Imaginémonos por un momento a Cristo despojado del gozo de la visión divina y en cambio, gravitando sobre su corazón la visión de los terribles tormentos que le esperaban en el pretorio ante Pilato, en el camino del Calvario, y en otro monte, con la crucifixión.

Pero hay algo más, mucho más, la traición de Judas, la ingratitud del pueblo judío, y más que todo eso, que es más que suficiente para hacer sudar sangre, nuestros pecados, nuestra ingratitud.

Aun cuando su espíritu estuviese pronto y dispuesto a socorrernos, a salvarnos, ¿Cómo no iba la carne a ser flaca y derramar sudor de sangre?

“Padre mío: si es posible pase de Mí este cáliz; mas no se haga mi voluntad, sino la Tuya.”  Fue esta, durante su agonía, su gran petición. Petición que ya nos había enseñado a levantar al Padre cuando nos dio el Padrenuestro. Y...¿qué es el Padrenuestro? La más completa; la más perfecta oración. Es el compendio de todo el Evangelio. En él nos enseñó a decirle al Padre: “hágase tu voluntad”.

Pero hay algo admirable en esta tercera petición. Veamos: La voluntad de Dios, que puede realizarse; bien ejecutando los hombres lo que Dios quiere que se haga, o bien realizando Dios su plan divino en nosotros: ese plan de que nos habla San Pablo, que está como escondido en el misterio, y que no es otra cosa que la realización de las dos peticiones primeras del Padre Nuestro: la santificación de su Nombre y el establecimiento de su Reino. Luego, la tercera petición es un compendio de las dos primeras. “No se haga mi voluntad, sino la Tuya”, suplicó en su agonía, como diciendo al Padre:
me has enviado para salvar y redimir al hombre; para que tu nombre sea santificado, y se establezca en la tierra tu reino de amor y de paz; luego, tu voluntad es la que ha de hacerse; no la mía.

Y... ¿Qué es lo que debemos buscar y desear nosotros, discípulos y seguidores de Cristo? Que el Nombre de Dios sea glorificado y su Reino en la tierra establecido, por lo que con amor filial y aceptación generosa debemos repetir: “hágase Señor tu voluntad”, aun cuando la vida se nos ponga triste, aun cuando el dolor nos taladre; aun cuando estemos viviendo, como Cristo lo vivió por nosotros en una santa noche como esta, otro Getsemaní.

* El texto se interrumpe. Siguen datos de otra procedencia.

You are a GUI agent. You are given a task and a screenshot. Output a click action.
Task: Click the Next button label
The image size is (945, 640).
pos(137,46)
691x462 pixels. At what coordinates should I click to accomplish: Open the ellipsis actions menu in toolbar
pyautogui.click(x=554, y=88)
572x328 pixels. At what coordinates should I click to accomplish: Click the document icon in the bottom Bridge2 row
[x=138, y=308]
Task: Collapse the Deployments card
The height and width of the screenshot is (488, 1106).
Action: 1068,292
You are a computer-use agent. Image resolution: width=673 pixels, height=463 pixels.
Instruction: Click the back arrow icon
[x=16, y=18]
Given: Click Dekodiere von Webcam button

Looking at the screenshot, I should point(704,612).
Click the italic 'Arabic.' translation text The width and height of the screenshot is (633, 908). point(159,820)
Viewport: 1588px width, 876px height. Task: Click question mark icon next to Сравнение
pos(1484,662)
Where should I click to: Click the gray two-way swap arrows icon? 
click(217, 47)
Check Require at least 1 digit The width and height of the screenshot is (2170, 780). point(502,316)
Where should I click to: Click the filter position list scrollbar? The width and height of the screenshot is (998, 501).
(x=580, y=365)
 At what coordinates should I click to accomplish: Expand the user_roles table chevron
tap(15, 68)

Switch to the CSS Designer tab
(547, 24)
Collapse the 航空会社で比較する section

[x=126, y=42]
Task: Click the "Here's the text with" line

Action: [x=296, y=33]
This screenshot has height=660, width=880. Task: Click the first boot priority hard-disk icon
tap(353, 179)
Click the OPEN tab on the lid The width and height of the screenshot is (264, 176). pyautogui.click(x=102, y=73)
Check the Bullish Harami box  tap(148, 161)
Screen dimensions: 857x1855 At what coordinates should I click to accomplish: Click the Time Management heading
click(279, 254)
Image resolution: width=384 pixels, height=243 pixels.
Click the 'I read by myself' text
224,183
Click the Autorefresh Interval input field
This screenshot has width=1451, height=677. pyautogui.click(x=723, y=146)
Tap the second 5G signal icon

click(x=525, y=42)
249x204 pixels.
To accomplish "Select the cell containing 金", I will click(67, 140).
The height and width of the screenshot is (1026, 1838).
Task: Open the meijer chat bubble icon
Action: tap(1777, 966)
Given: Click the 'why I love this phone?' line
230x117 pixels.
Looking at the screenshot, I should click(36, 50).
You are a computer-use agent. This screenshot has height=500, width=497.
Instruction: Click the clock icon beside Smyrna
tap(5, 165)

Y ahora, escucha, Jesucristo, Señor nuestro, nuestra plegaria:

Si bien es verdad que el dolor más acerbo te lo causó en Getsemaní la visión de nuestra indiferencia e ingratitud, también es verdad que los que aquí estamos ante tu altar, venimos contritos y humillados a pedirte perdón.  Venimos a velar y a orar contigo. Venimos a repetir, para imitarte, tu oración de Getsemaní: Hágase, Padre, tu voluntad, para que tu nombre sea por todas tus criaturas glorificado, y tu Reino de paz y de amor sea en la tierra un anticipo del que esperamos gozar en el cielo por tu misericordia. Amén.